Initially screen out the datasets with greater than 10% missing data as there are still a large amount of features with <10% missing data.

In [12]:
NA_Percent_Threshold = 10
Remove_NA = NA_check < NA_Percent_Threshold
Data_2 = Data_1.copy()
Data_2 = Data_1.loc[:, Remove_NA]
print("Previous Number of columns:", Data_1.shape[1]) 
print("New Number of columns:", Data_2.shape[1])
print("Note that these include the outcome column")
Previous Number of columns: 98
New Number of columns: 63
Note that these include the outcome column
In [13]:
#If we want to drop columns to percent NA we can use the following (currently not being used)
# Data_1.loc[:, [x for x in Data_1.columns if (Data_1.loc[:, x].isnull().sum() / len(Data_1.loc[:, x])*100 > 50)]]

Step 3: Infill NaN Values

Prior to dropping any rows or columns of data, infill missing values using two methods as follows:

  • Use the mean of the day of year
  • Use the mean of the month

These methods are used as streamflow is dependent on the time of year. Create two new datasets, one for each method.

In [14]:
# Generate copies of the datasets
Data_3a = Data_2.copy()
Data_3b = Data_2.copy()
In [15]:
# Impute values ussing the mean of the day of year
Data_3a.fillna(Data_3a.groupby('DayofYear').transform('mean'), inplace = True)
In [16]:
# Impute values using the mean of the month
Data_3b.fillna(Data_3b.groupby(Data_3b.index.month).transform('mean'), inplace = True)

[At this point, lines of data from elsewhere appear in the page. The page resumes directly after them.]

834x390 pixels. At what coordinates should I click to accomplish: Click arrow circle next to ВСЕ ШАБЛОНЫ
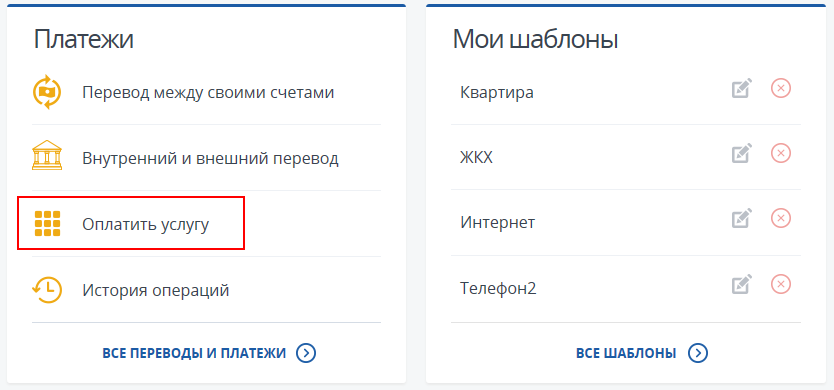(x=698, y=353)
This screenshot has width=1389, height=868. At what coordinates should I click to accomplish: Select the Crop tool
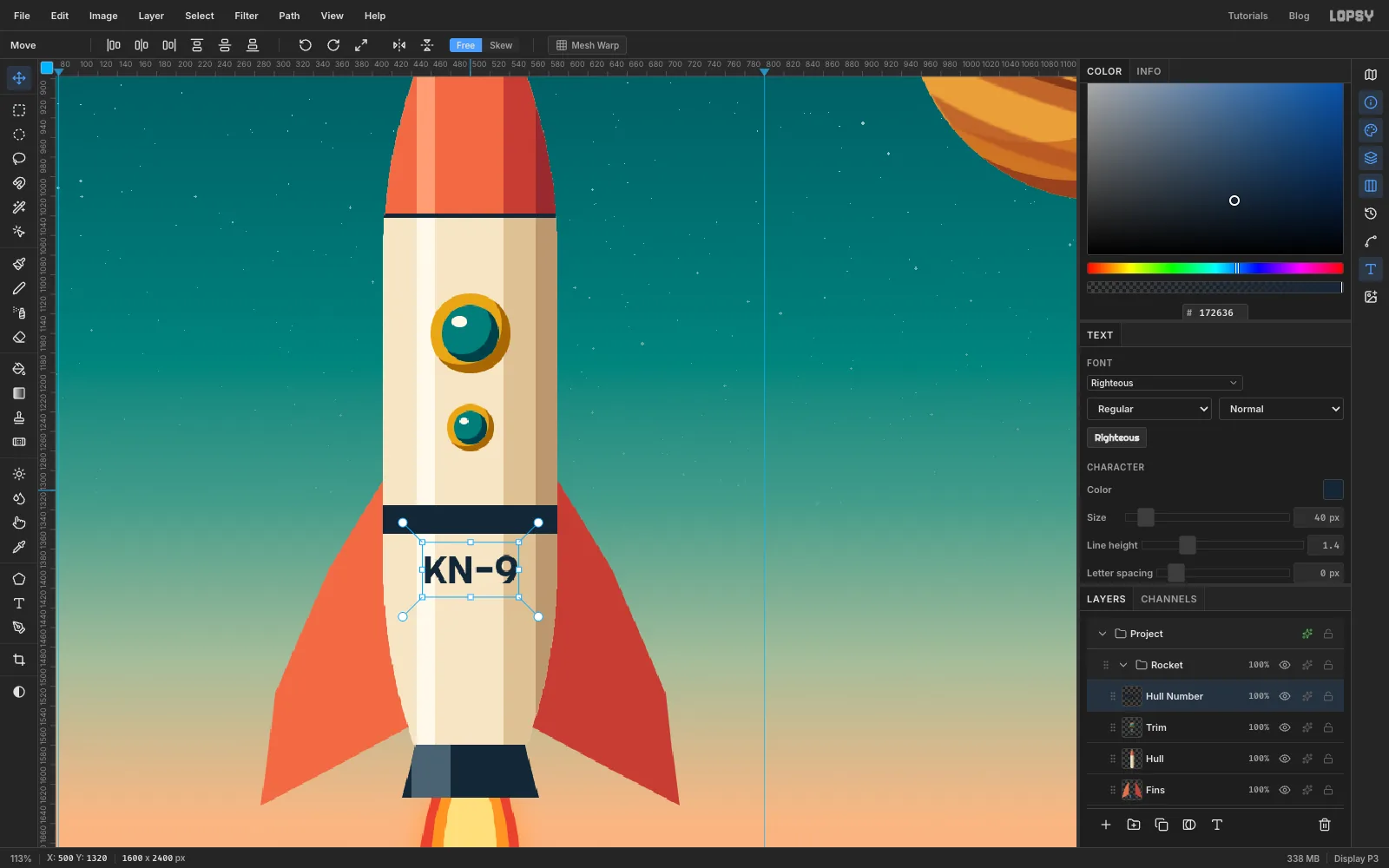[18, 660]
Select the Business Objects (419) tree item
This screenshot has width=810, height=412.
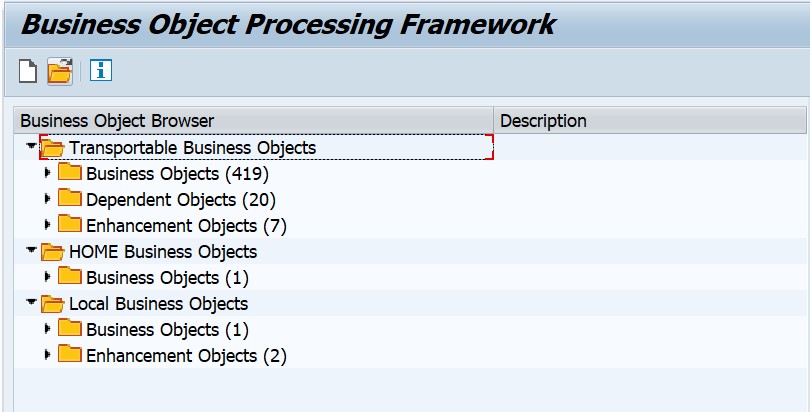tap(178, 174)
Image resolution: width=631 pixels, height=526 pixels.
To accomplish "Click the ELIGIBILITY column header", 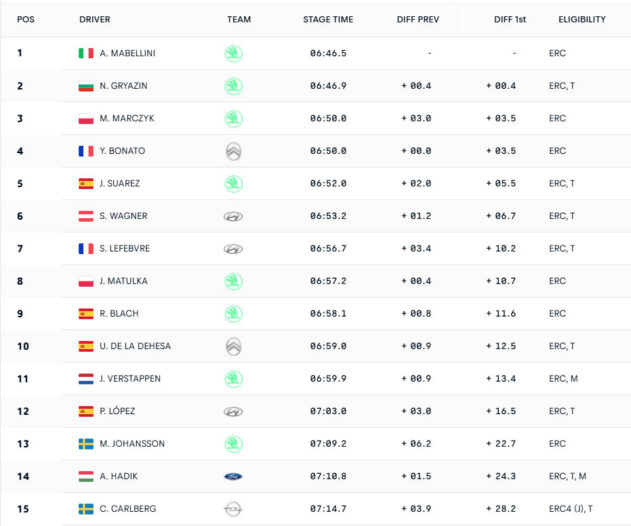I will coord(582,19).
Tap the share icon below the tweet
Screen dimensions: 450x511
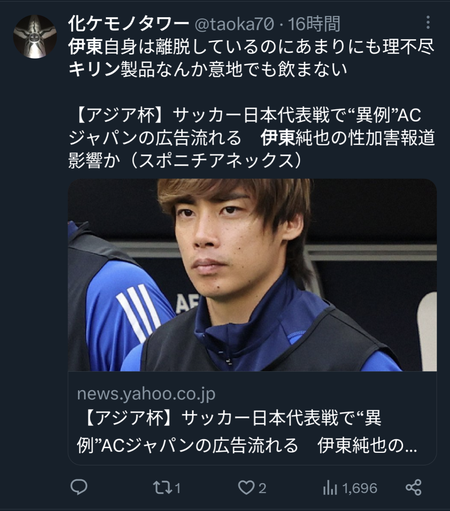[414, 488]
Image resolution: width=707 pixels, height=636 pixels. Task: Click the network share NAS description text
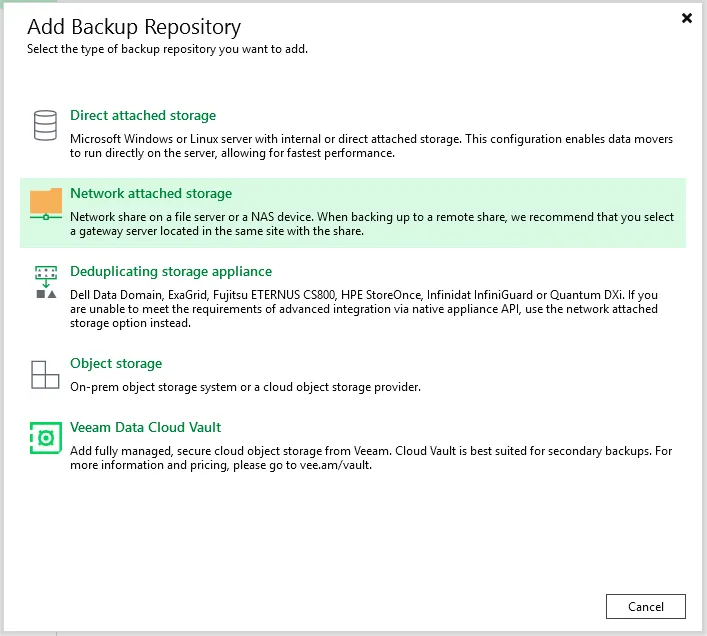click(x=371, y=224)
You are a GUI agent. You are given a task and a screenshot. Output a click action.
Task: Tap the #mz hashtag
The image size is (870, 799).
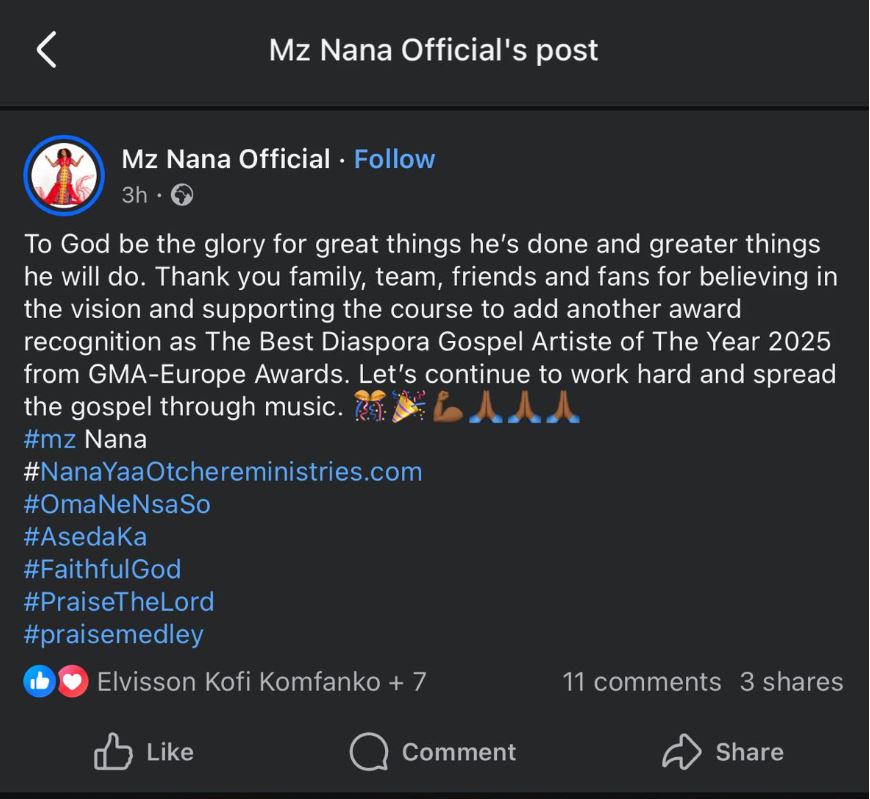(50, 439)

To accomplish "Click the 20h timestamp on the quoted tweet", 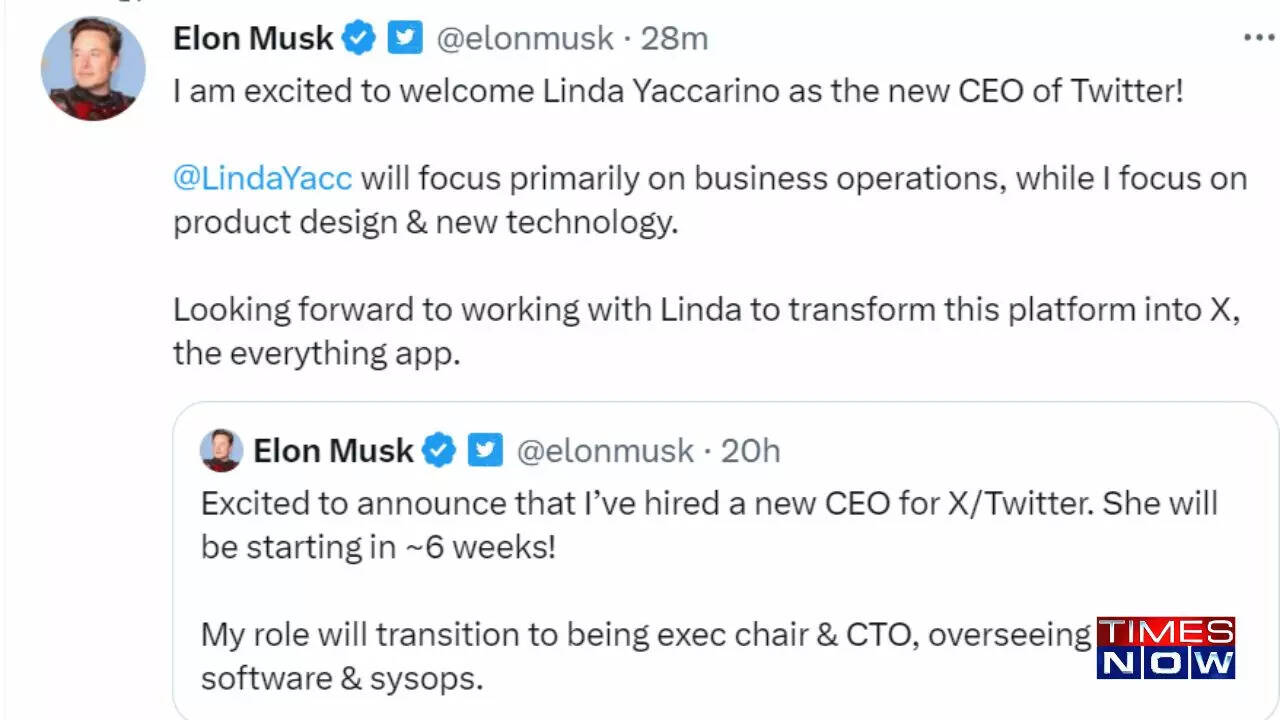I will coord(750,451).
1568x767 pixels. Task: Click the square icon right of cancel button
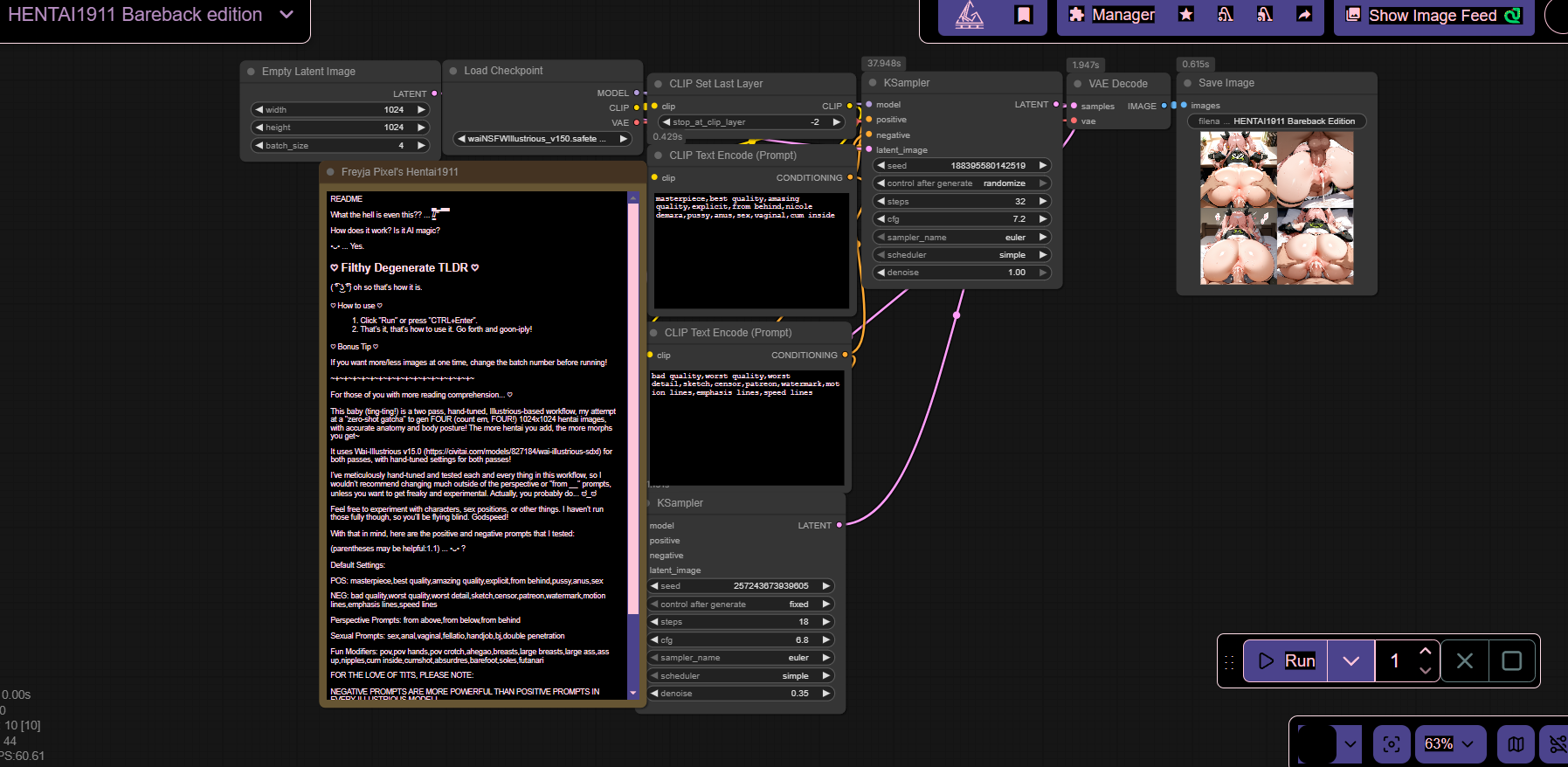[x=1511, y=661]
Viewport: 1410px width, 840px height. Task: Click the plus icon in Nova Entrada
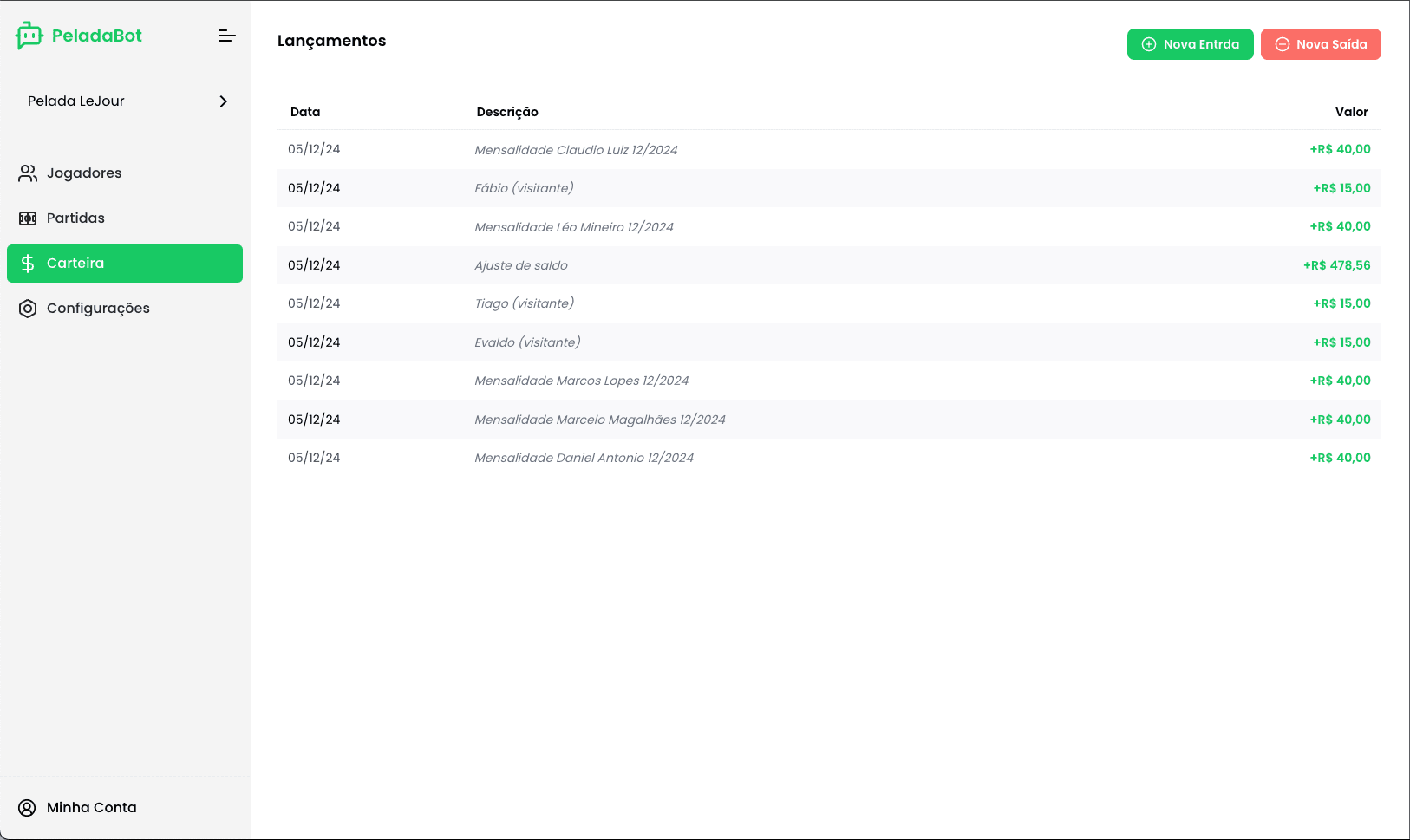(1149, 44)
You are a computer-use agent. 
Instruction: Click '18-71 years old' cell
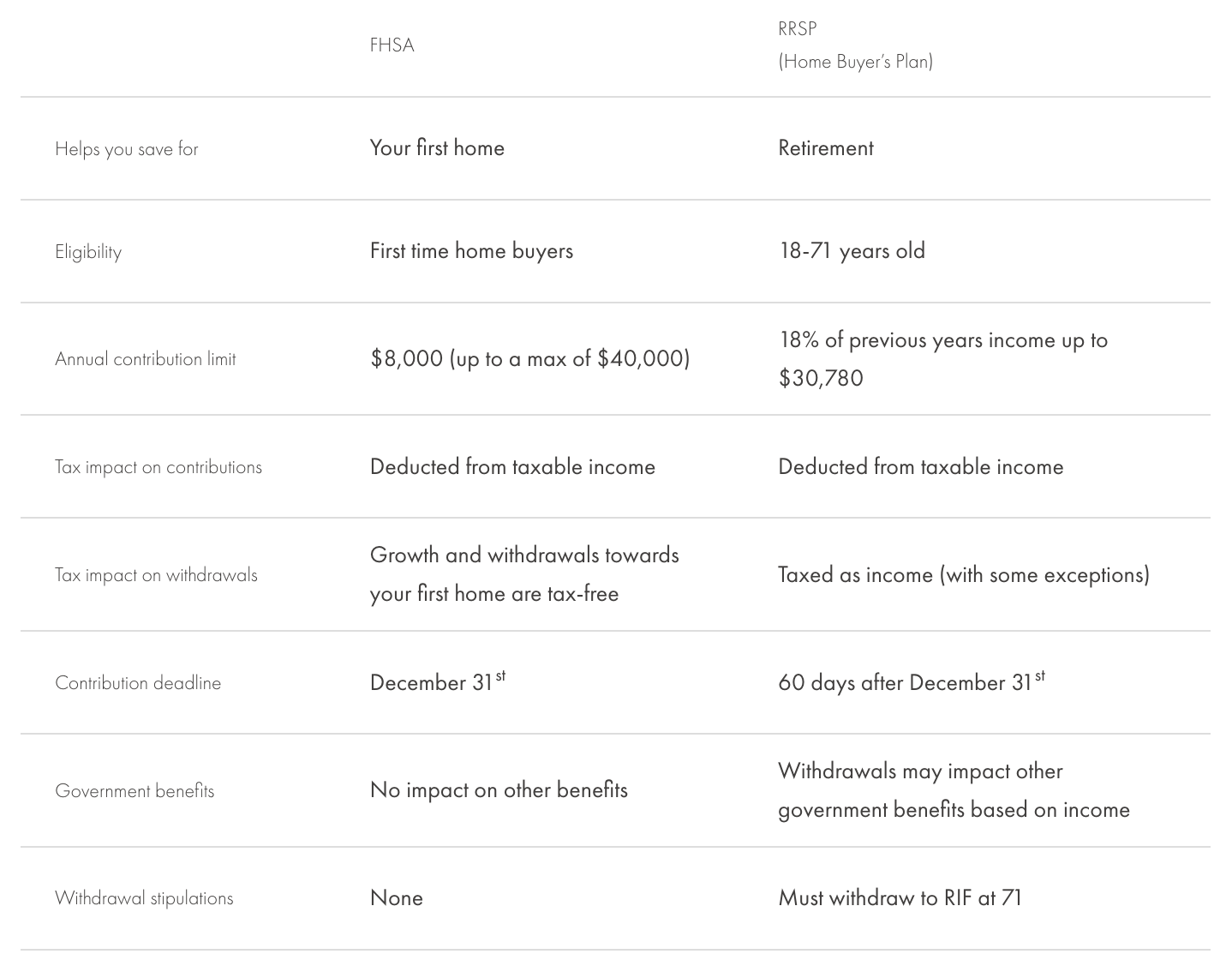[x=852, y=251]
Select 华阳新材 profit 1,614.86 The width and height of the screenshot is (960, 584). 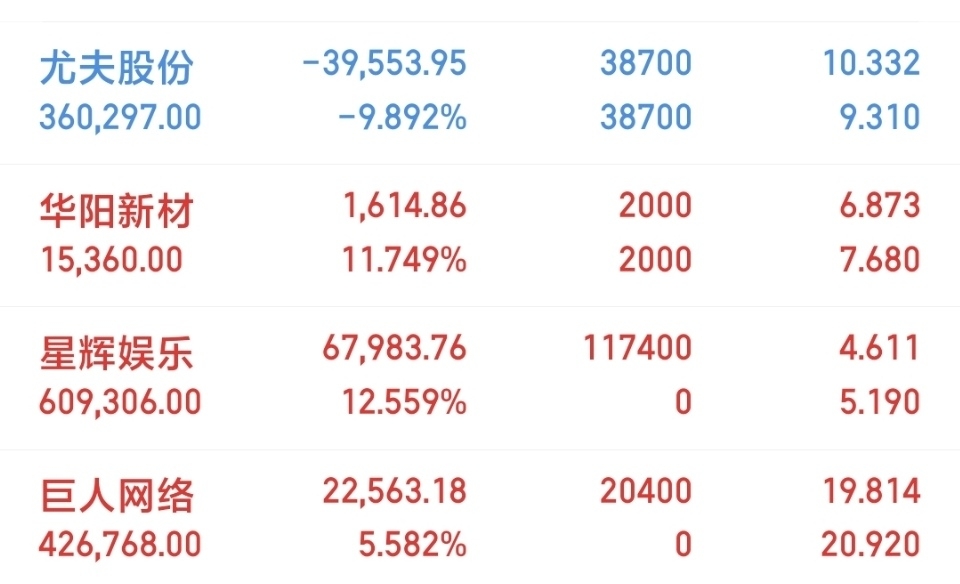point(405,206)
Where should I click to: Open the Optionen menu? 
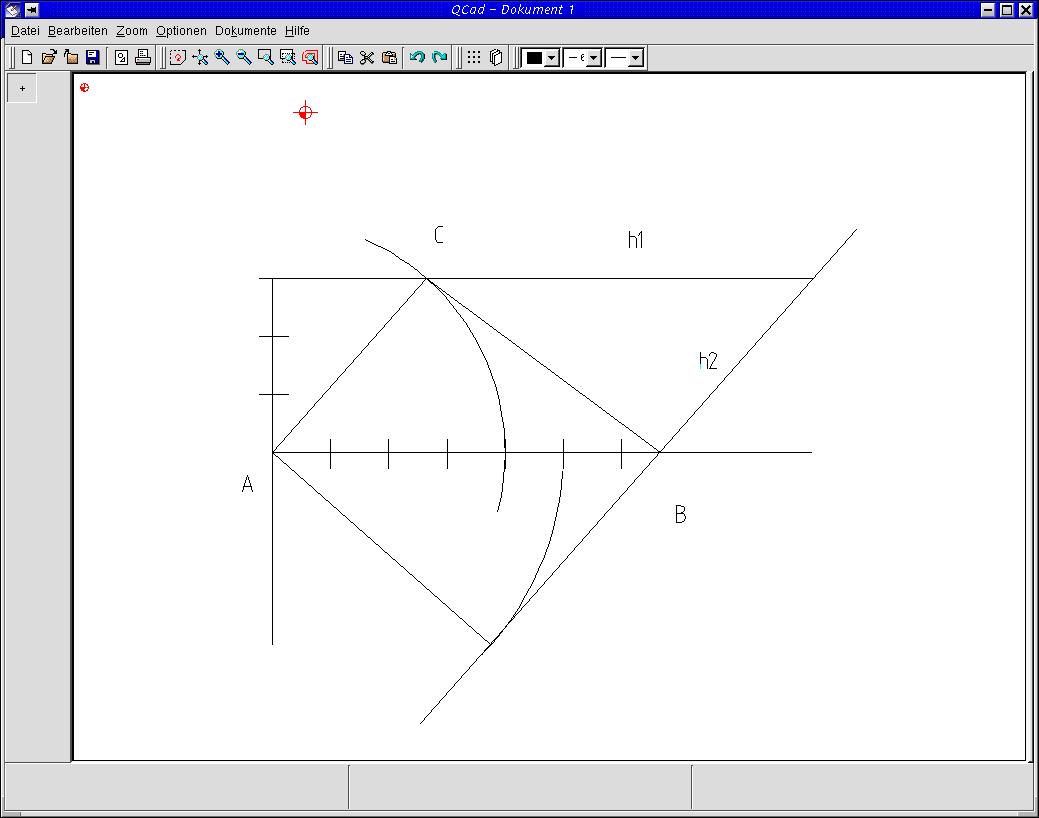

Check for any remaining NaN values in these datasets:

In [17]:
Data_3a_na = Data_3a.isnull().sum().sum()
Data_3b_na = Data_3b.isnull().sum().sum()
print(Data_3a_na, Data_3b_na)
0 0

No null values left.

Step 4: Add New Features Corresponding with Previous Values

Streamflow can be very dependent on forcings prior to the given date due to a lag time in effect. Therefore, create the following additional features for each current temperature, precipitation, or streamflow feature in the dataset:

  • Previous 1-day value
  • Previous 7-day mean
In [18]:
# Create the shifted by 1 day datasets
Data_3a_prev1 = Data_3a.copy().drop(columns=['DayofYear', '08MH147']).shift(periods=1)
Data_3a_prev1.columns = [str(col) + '_prev1' for col in Data_3a_prev1.columns]
Data_3b_prev1 = Data_3b.copy().drop(columns=['DayofYear', '08MH147']).shift(periods=1)
Data_3b_prev1.columns = [str(col) + '_prev1' for col in Data_3b_prev1.columns]
In [19]:
# Create the prevoius 7-day mean datasets
Data_3a_prev7 = Data_3a.copy().drop(columns=['DayofYear', '08MH147']).shift(periods=1).rolling(window=7, min_periods = 4).mean()
Data_3a_prev7.columns = [str(col) + '_prev7' for col in Data_3a_prev7.columns]
Data_3b_prev7 = Data_3b.copy().drop(columns=['DayofYear', '08MH147']).shift(periods=1).rolling(window=7, min_periods = 4).mean()
Data_3b_prev7.columns = [str(col) + '_prev7' for col in Data_3b_prev7.columns]

Data Visualization

The following section explores visualizations of the dataset prior to modelling. Using "Data_2" which is the dataframe created from dropping features missing >10% of values but prior to infilling missing values.

Correlation Plot

A correlation plot is provided below. Note that this is an interactive plot which is useful for exploration given the larges number of features.

In [20]:
Data_2_corr = Data_2.corr()
In [21]:
# Interactive correlation plot
fig = go.Figure(data=go.Heatmap(z = Data_2_corr, x=Data_2_corr.columns, y=Data_2_corr.index, colorscale = 'RdBu', zmid=0))
fig.update_layout(height = 800, xaxis_nticks=63, yaxis_nticks=63, autosize = True, title={
        'text': "Correlation Plot",
        'xanchor': 'center',
        'yanchor': 'top'})"notebook")